YOUR ASSIGNMENT →
Every line of the entries below from the one containing "You are a computer-use agent. Viewport: 1280px" to the one containing "Task: Click the right", both ends included, must be written out exactly. No other line belongs in the answer.

DATA UNDER STUDY →
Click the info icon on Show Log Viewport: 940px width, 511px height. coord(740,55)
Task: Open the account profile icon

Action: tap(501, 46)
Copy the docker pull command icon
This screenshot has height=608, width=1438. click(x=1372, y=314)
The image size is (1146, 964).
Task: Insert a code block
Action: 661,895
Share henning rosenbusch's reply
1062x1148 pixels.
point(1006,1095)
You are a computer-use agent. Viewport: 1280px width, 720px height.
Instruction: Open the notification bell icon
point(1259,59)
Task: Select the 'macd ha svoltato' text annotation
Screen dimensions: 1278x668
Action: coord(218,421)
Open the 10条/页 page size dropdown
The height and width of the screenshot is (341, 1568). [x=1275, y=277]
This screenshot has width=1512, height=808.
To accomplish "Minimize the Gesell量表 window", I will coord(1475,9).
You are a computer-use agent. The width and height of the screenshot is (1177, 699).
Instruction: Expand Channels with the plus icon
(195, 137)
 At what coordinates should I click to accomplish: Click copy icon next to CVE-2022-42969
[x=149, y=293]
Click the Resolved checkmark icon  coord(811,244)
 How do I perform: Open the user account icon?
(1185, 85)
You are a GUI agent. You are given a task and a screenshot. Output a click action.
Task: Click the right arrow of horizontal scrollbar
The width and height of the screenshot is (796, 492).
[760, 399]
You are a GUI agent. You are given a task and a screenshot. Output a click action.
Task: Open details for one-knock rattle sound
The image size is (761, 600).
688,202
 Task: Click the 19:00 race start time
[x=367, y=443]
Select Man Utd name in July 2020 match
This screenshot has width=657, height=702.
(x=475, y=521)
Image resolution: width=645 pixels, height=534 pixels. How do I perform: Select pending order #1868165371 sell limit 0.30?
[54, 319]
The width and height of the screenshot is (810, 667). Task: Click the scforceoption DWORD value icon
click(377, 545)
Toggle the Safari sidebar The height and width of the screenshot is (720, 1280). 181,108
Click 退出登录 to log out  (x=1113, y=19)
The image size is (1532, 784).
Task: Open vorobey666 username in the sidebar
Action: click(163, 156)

REPLY TO THE TASK →
You are a computer-use agent. Viewport: 1280px width, 720px height.
Instruction: Open the notification bell icon
point(1259,59)
Task: Select the 'macd ha svoltato' text annotation
Screen dimensions: 1278x668
Action: coord(218,421)
Open the 10条/页 page size dropdown
The height and width of the screenshot is (341, 1568). [x=1275, y=277]
This screenshot has width=1512, height=808.
To accomplish "Minimize the Gesell量表 window", I will coord(1475,9).
You are a computer-use agent. The width and height of the screenshot is (1177, 699).
Instruction: Expand Channels with the plus icon
(195, 137)
 At what coordinates should I click to accomplish: Click copy icon next to CVE-2022-42969
[x=149, y=293]
Click the Resolved checkmark icon  coord(811,244)
 How do I perform: Open the user account icon?
(1185, 85)
You are a GUI agent. You are given a task and a screenshot. Output a click action.
Task: Click the right arrow of horizontal scrollbar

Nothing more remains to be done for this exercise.